Jika hanya menilai filmnya saja, ya gue benar-benar suka kok. Walaupun tidak ada lagu asik di sepanjang film.

Heart di Kumandra

So called representation

Selanjutnya, gue ingin membicarakan soal representasi Asia Tenggara yang katanya sih coba dilakukan Disney lewat Raya. And for me it has a lot of bullshits.

Representasi Asia di ranah film Hollywood khususnya memang selalu jadi masalah, bahkan sampai sekarang. Walaupun memang sudah ada beberapa proyek yang meng-highlight aktor dan aktris Asia dalam cerita mereka.

Contohnya, Crazy Rich Asians dan yang baru ada Minari. Lalu ada series Fresh Off the Boats, show The Mindy Project, Patriot Acts-nya Hasan Minhaj, The Farewell, film Always be My Maybe-nya Ali Wong, dan masih banyak lagi.

Bicara soal ini mungkin akan agak panjang. Tapi memang representasi Asia di Hollywood rasanya kayak bergerak lambat banget. Walaupun dalam beberapa tahun terakhir emang makin gencar.

Asian characters in Hollywood often desexualized or even oversexualized, being portrayed as some lame nerds, or sidelined as that one extras in that one scene in that one movie.

Raya mungkin bisa dibilang jadi sejenis awalan untuk langkah representasi yang lebih besar lagi oleh Disney. Tapi gue rasa masih perlu untuk kasih highlight hal-hal yang salah dilakukan Disney dalam proyeknya ini.

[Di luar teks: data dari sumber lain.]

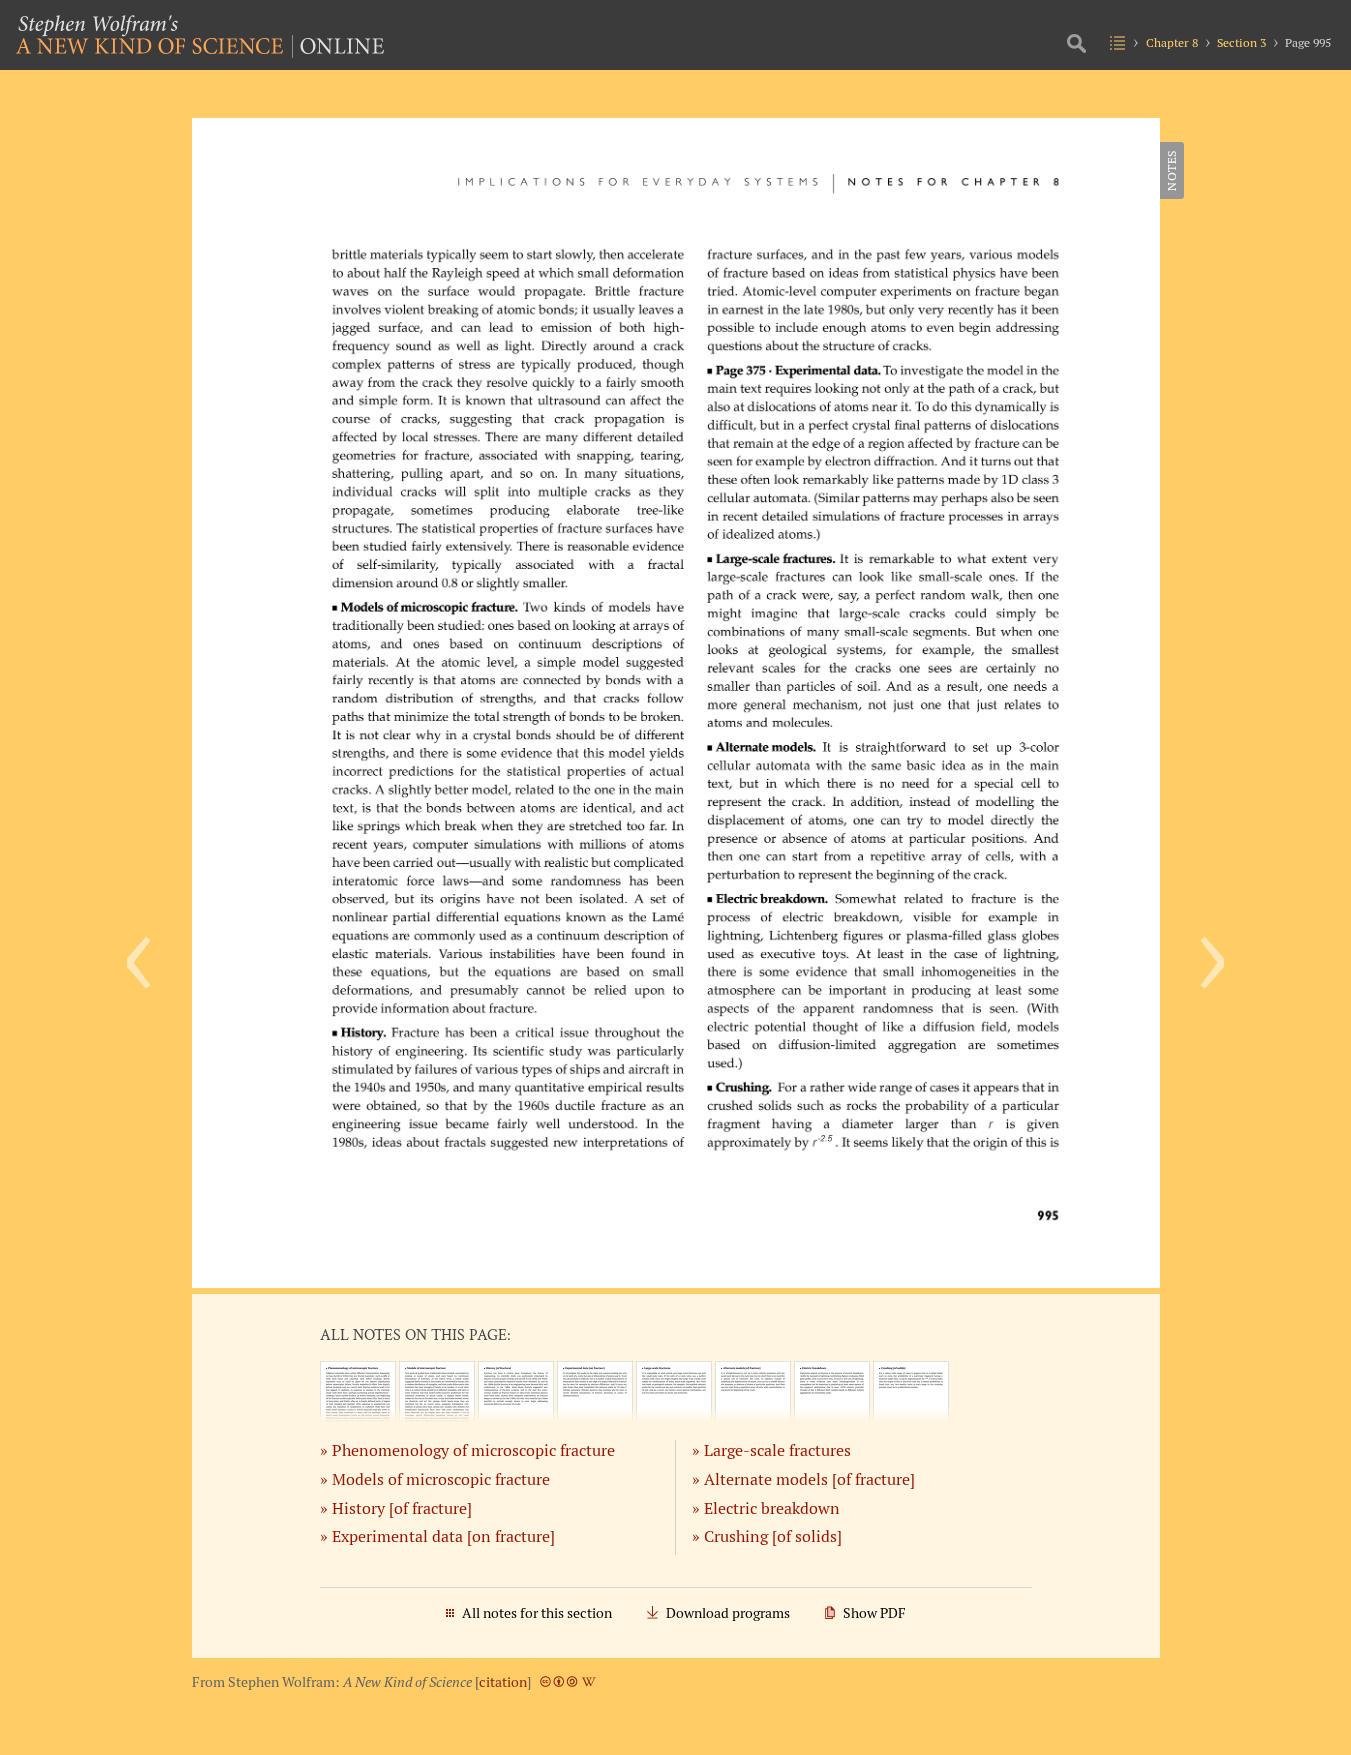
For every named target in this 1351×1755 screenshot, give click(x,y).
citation (503, 1682)
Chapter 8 (1172, 42)
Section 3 (1241, 42)
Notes (1171, 170)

Pertama, they didn’t hire enough South East Asian actors and actresses. Cast film Raya didominasi orang-orang Asia Timur, not South East Asian. Which are two different things.

Sisu, played by Awkwafina

Well, they did hire Kelly Marie Tran as Raya. And she did come from Vietnamese descendant. But that’s just it, I think?

Dari jejeran cast utamanya, enggak ada lagi orang dengan keturunan Asia Tenggara di sana. Kecuali lu memperhitungkan beberapa aktor dan aktris South East Asian as some nameless characters ya.

Coba kita sebutkan, Awkwafina sebagai Sisu is Chinese and Korean American. Lalu ada Daniel Dae Kim sebagai ayahnya Raya, which is a Korean American.

Kemudian Gemma Chan sebagai Namaari, is a British Hong Kongnese. Benedict Wong as Tong, dan Sandra Oh as Virana. Should I keep going?

Sebagian besar dari pengisi suara dalam film ini punya keturunan Asia Timur. Hal ini yang kemudian bikin gue sangat kesal karena lagi-lagi mereka seakan menganggap Asia adalah satu kawasan besar yang sama. That East Asian is South East Asian. Padahal sebenarnya enggak gitu.

Each regions has their uniqueness and differences. Which people do they want to represent? Gue jadi curiga ini lazy casting banget. Padahal ya kalau mau nyari cast South East Asian yang bagus banget, banyak lah!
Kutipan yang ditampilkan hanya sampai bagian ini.